Turnover in Pharma: Revealing the Price Tag
When a medical representative leaves the company he doesn't only take institutional knowledge with him, but his retinotopic intelligence, customer relationships, sales territory intelligence that he has built while working there. Resulting in colossal amounts of knowledge leaving a company.
But how does that influence a company’s bottom line? What are the consequences to that “memory loss”?
According to Panopto’s research, 42% of the skills and expertise required to capably perform in a given position will be known only by the person currently in that position. In other words, if the current person leaves, their remaining colleagues won’t be able to do 42% of their work, and someone hired into that role will need to learn 42% of it from scratch.
Several studies have proven that the average expense to replace an entry-level employee can be up to 50% of that employee’s salary. For a managerial position, that replacement cost might go up to 150% of the annual salary.
Nevertheless, the newly hired employee, on average will work 200 hours inefficiently, as there won’t be sufficient data left from a previous employee to learn from. These 200 hours will be spent building everything from scratch, starting with retrieving the data by asking information from their colleagues, managers, waiting for a proper response, trying and failing certain activities and methods, just to “prepare” to duplicate the work process of a previous employee and built his.
But then the medical representative has to start on-boarding on new to him territory, meet the HCP’s and try to build relationships without having the knowledge of where it previously was left- off, while at the same time trying to meet the sales target. Such inefficiencies will cause medical rep frustration, affect his work productivity, cause delays and risk of unmet sales target, which will eventually have an effect on the company's bottom line.

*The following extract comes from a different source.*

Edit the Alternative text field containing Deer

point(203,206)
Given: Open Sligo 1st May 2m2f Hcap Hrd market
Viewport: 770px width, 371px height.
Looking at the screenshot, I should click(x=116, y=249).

So how can companies minimize the negative effects of medical representative turnover and control the speed of the recovery time?
Unless the valuable sets of data and medical representative’s retinotopic intelligence are recorded and stored in a place accessible for the substitute employee, the company loses invaluable knowledge and resources.
Share the knowledge
In fast-paced world companies should seek to create an educational culture that's filled with transferable knowledge, by setting rules that employees knowledge should be documented, stored and accessible at any given time
Unlock the power of knowledge with Artificial Intelligence
Using the available advantages of today’s technology and the power of artificial intelligence that will learn from an employee's behavior, companies can implement and foster a digital learning environment that will potentially integrate the sales efforts, break down tremendous amounts of data and share that knowledge effectively to work and compete efficiently, minimizing any potential drawbacks.